Nina Beier, Jiří Kovanda, Marie Lund: Bob Dylan, Bob Dylan, Boba Dylana

27 Jan – 28 Mar 2011

Nina Beier and Marie Lund first met Jiří Kovanda in Prague in 2006. Originally from Denmark, the two artists were exhibiting at the Display Gallery. After that they encountered Jiří Kovanda several times on the international art scene, such as at the Tate Modern in 2007, at the All the Best exhibition at Gallery OneOneOne in London in 2008 and when Jiří Kovanda invited them to take part in his exhibition When I Was Little, I Used to Play with Girls at the Klatovy / at Galerie Klatovy / Klenová. That fact alone indicates certain connections in their work and approach.

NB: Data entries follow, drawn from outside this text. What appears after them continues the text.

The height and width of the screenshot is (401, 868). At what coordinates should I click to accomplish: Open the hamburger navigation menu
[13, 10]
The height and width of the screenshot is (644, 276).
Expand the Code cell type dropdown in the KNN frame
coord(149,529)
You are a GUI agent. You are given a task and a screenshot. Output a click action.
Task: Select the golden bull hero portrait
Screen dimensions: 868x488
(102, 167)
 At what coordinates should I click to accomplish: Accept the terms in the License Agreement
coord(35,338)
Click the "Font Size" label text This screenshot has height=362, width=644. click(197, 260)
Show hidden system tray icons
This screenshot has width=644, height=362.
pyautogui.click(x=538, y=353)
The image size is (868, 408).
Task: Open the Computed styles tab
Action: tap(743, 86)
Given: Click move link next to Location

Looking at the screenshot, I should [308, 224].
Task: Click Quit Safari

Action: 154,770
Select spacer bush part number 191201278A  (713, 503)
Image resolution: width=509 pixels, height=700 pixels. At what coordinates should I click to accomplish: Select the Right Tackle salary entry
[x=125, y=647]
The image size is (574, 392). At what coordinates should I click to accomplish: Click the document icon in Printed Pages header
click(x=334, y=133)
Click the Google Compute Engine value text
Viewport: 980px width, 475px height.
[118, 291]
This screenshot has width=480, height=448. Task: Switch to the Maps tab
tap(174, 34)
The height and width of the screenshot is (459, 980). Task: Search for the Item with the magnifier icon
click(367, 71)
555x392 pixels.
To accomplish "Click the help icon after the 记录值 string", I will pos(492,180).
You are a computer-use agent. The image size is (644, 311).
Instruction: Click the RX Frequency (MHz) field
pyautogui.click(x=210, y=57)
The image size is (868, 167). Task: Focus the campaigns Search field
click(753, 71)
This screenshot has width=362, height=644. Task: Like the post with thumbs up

The project that we are organizing in close collaboration with the artists for the DOX Centre for Contemporary Art, will be the first joint concept of the three artists. It combines conceptual, minimalist, contextual approaches, as well as new conceptual approaches linking interest in sculptures and objects. It comes into being as a mutual conversation, including the choice of the individual works. Taking up three floors the exhibition is intended to present their work in terms of thematic relationships, both direct and less apparent, which will be vertically legible.

Nina Beier and Marie Lund, collaborated from 2005 to 2009. They are now both working individually and the exhibition will feature their recent individual works. Their joint work was located (and still is, to an extent) on the specific boundary between performance and intervention. At first it consisted chiefly of social experiments based on collective implementation of scripts proposed by the artists. Later it focused on the topic of institutional framework and the operation of the art world in general. In the recent period their language has shifted markedly to the environment of objects and “sculptures”. These carry a message about the transformation of stably viewed reality by means of
a different perspective setting, about how it breaks free from its one-sided service function. Although the starting point remains conceptual, the emphasis on the material and sensual substance is undeniable.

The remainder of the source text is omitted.